Combing through old photographs as I prepared to pack up my current abode, I came across this old picture of me and one of Portland's greatest mayors, Bud Clark. Mayor Clark, Whoop Whoop, was the mayor of my youth, from 1985 until 1992, shaping how I viewed this city.




While being photographed with a local politician/celebrity as a kid was pretty cool, something about this picture stood out. It was the book I held under my arm. 


Did anyone else notice this at the time? Certainly someone had to have made a comment, but of course, that is probably lost to the ages. Put a tall red cone on Mayor Clark's head and he looks just like David the Gnome! And to this day, I bet he could outfox any troll out there. 

But after Bud Clark, we hit the dark ages of Portland politics. The age of Vera Katz. 




Why she got a statue, and Bud Clark didn't, I will never know. I think Vera Katz can best be summed up by this piece of poster art that popped up around the city in the early part of her reign. An accompanying graffiti stencil soon followed.


As a side note, while I often like to crawl upon bronze statues, the Vera Katz statue creeps me out so much that I have a firm belief scares away herons from the Esplanade. It's that disturbing looking. 



If given the choice between gnomes and jokers, I would take a gnome any time. 

Tuesday, April 5, 2011

Ride the Bronze Buffalo: Retro Edition


Riding the Bronze Buffalo is a long standing tradition. These images from my sprite-like youth, when I was not soured by the temptations of modern man and the bitterness that accompanies such sirens, were taken at the Oregon Zoo.




But back in those halcyon moments, we knew of the zoo as the Washington Park Zoological Gardens.




I don't recall seeing the warthog or the donkey at the zoo on my last visit. They had been replaced by the lions which I rode on my last visit. Other pieces of statuary are absent from the zoo, a marble hippo, appropriate for a toddler to straddle was also gone. Gone the way of the tapir. 

Somewhere out there, these sculptures probably still exist, that is unless some meth-addicted penguin got out of its enclosure and hacked it up and tried to sell it off at a scrap yard. But that is unlikely because penguins don't have much on organizational skills, let alone skilled use of hacksaws. There is probably a statue graveyard somewhere in Washington Park...I propose a treasure hunt!

Sunday, April 3, 2011

Birth of Meme: Unicorns Mating

So the other day, I was trying figure out the best way to describe one of those moments that you encounter in life that are equal parts magical and awkwardly disgusting. Everyone knows what I am talking about...It often can apply to food. Foie Gras or many other pieces of "unusual" cuts of meat may appear to be awkwardly disgusting but turn out to be the true culinary delights that can be described as beautiful to the tongue. Sometimes places have this stigma of being both magical and disgusting. Imagine the charm of the Olympic villages in Vancouver BC and then think of all of the displaced heroine addicts of East Hastings that were shipped away from the region for beautification projects.
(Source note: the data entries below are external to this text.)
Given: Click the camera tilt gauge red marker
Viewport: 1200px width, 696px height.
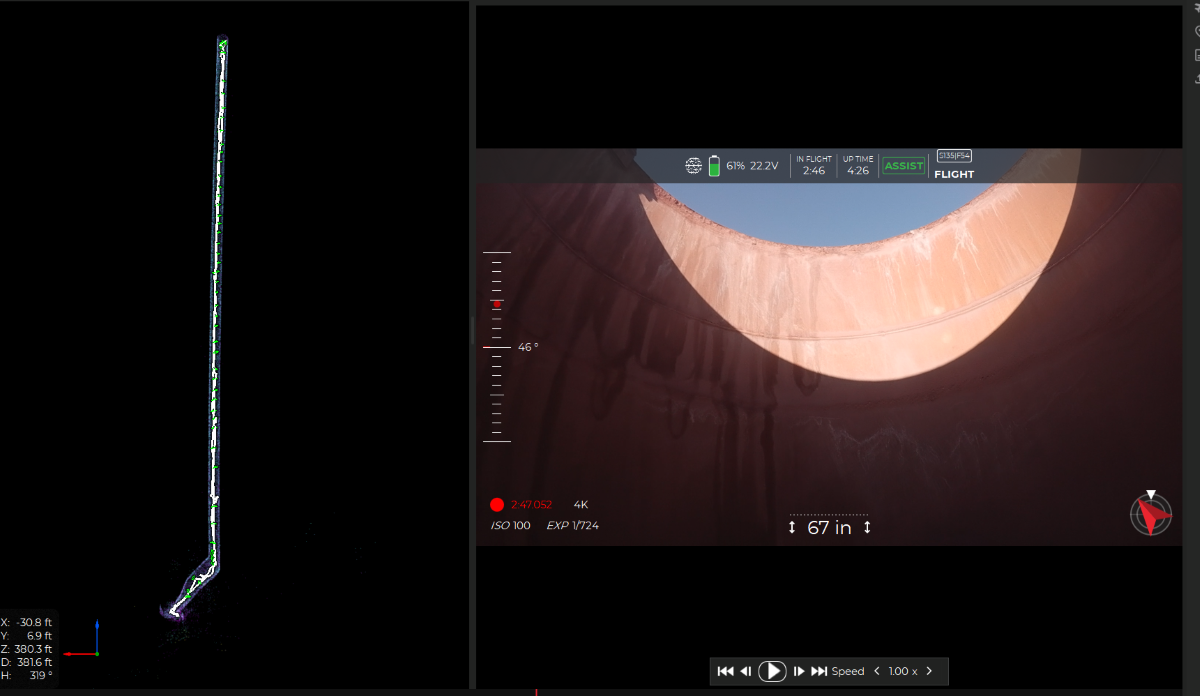Looking at the screenshot, I should (497, 304).
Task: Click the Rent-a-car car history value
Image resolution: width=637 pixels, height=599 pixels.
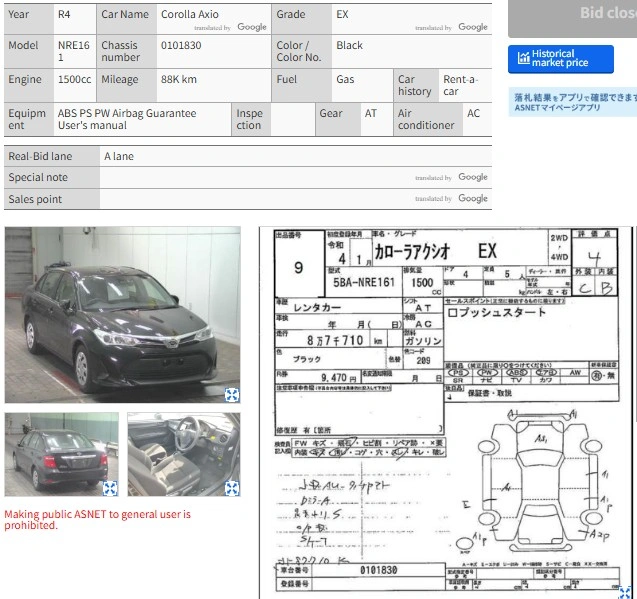Action: point(460,85)
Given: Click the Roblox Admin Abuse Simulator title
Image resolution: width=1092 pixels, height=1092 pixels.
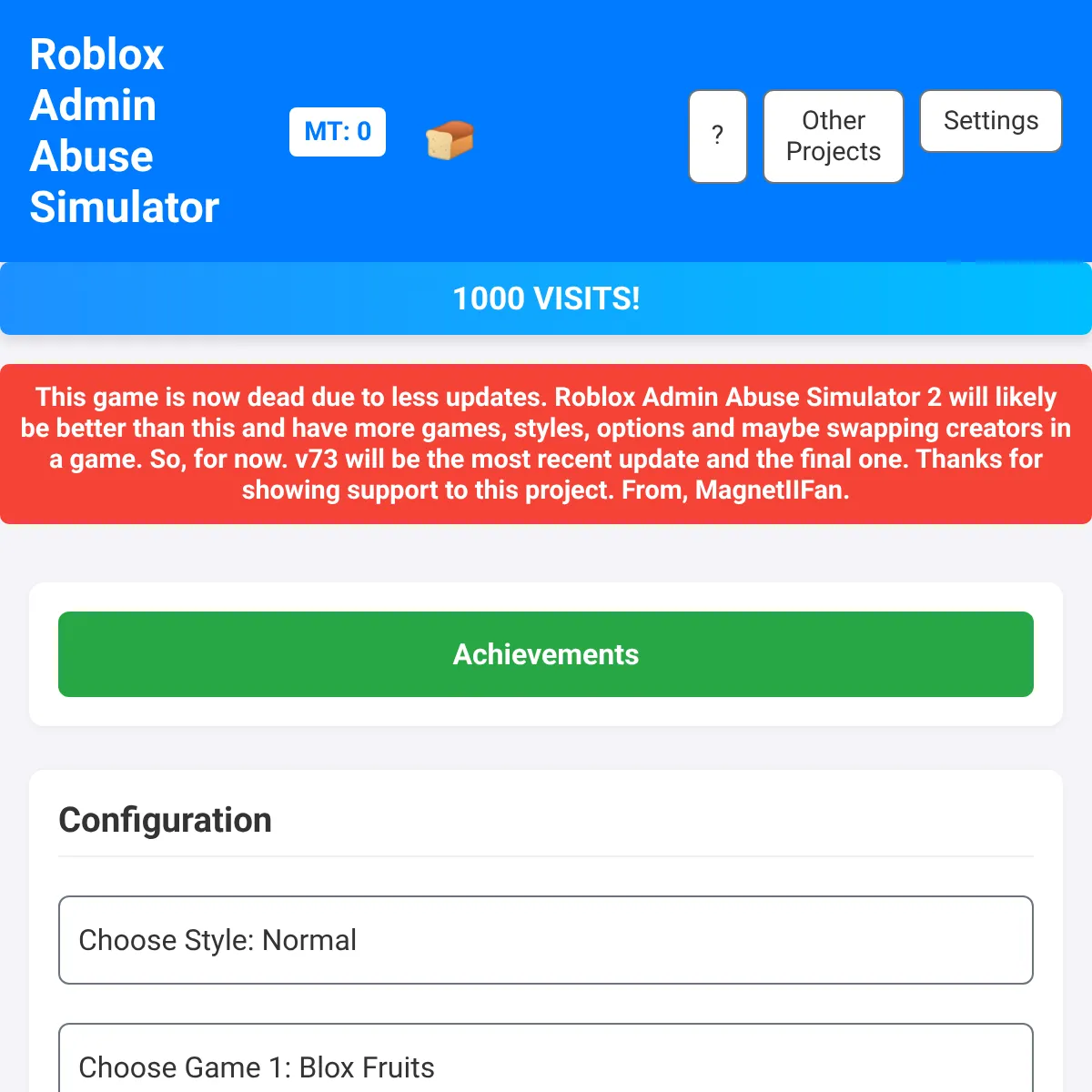Looking at the screenshot, I should point(124,130).
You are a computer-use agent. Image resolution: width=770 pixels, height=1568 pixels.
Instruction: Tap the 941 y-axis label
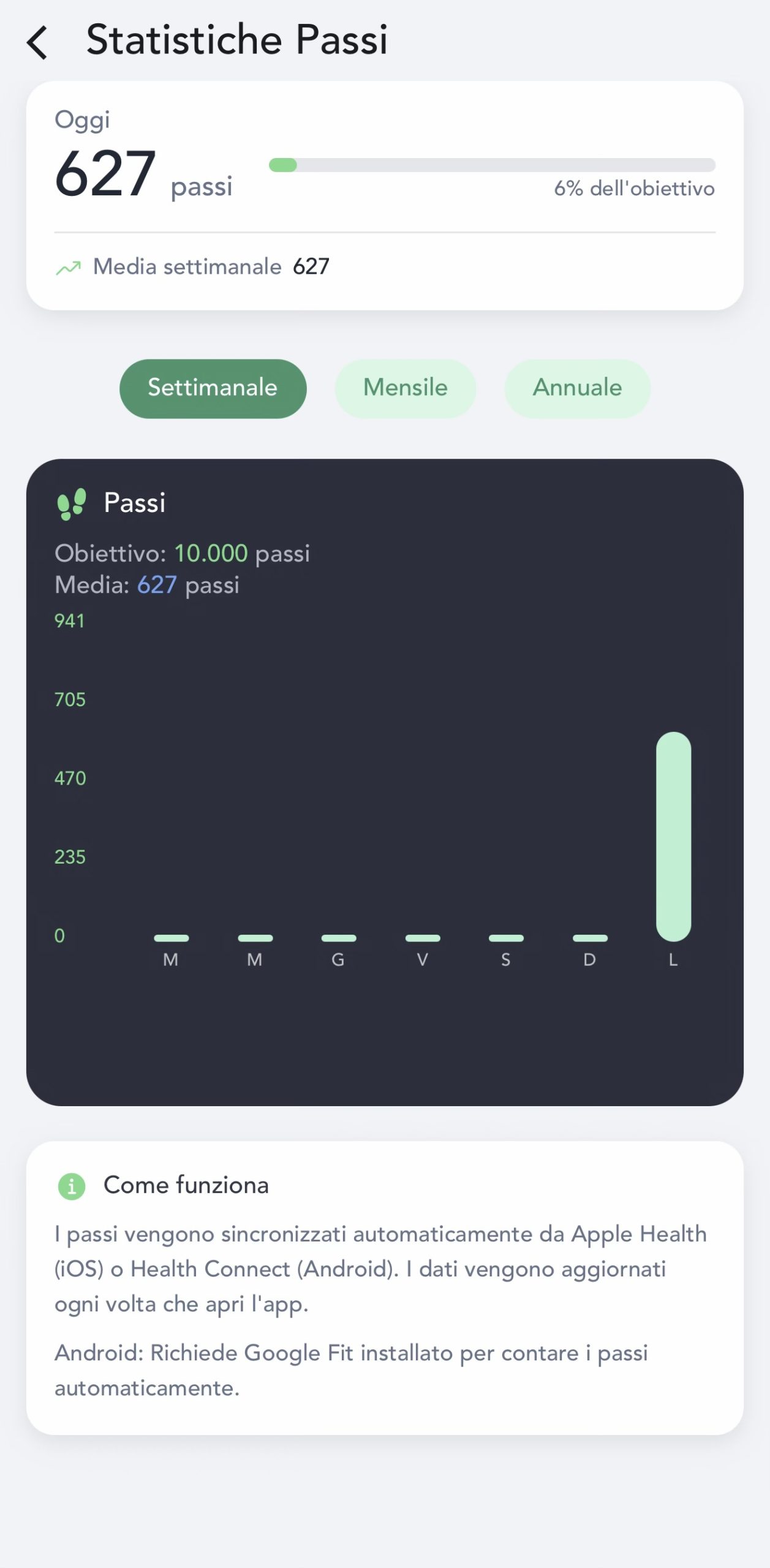pyautogui.click(x=69, y=621)
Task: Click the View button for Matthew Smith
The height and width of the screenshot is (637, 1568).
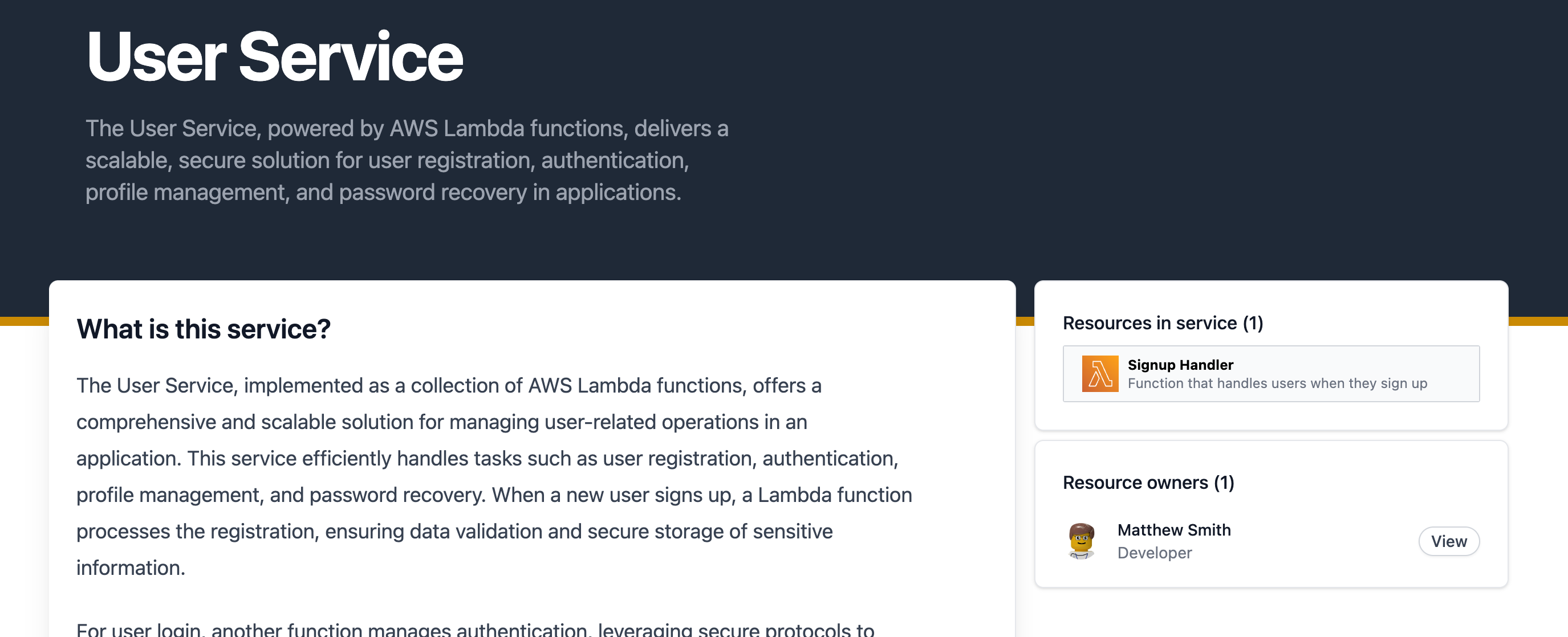Action: 1449,541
And modern medicine is rife with magical and tragic moments.

So I was trying to describe one of those instances to someone, I don't even remember what it was, when the term "Unicorns Mating" came to my head. And it explained it all.

Nothing is more magical than unicorns. But nothing is more base than two unicorns mid-coitus. Of course, the iconography of unicorns mating is already plaguing the internet. I will allow those who want to humor themselves to google it on their own and to encounter all of the horrors that they will find. But the discoveries,  of course, are kind of magical and gross by proxy proving the nature of the "Unicorn Mating Meme."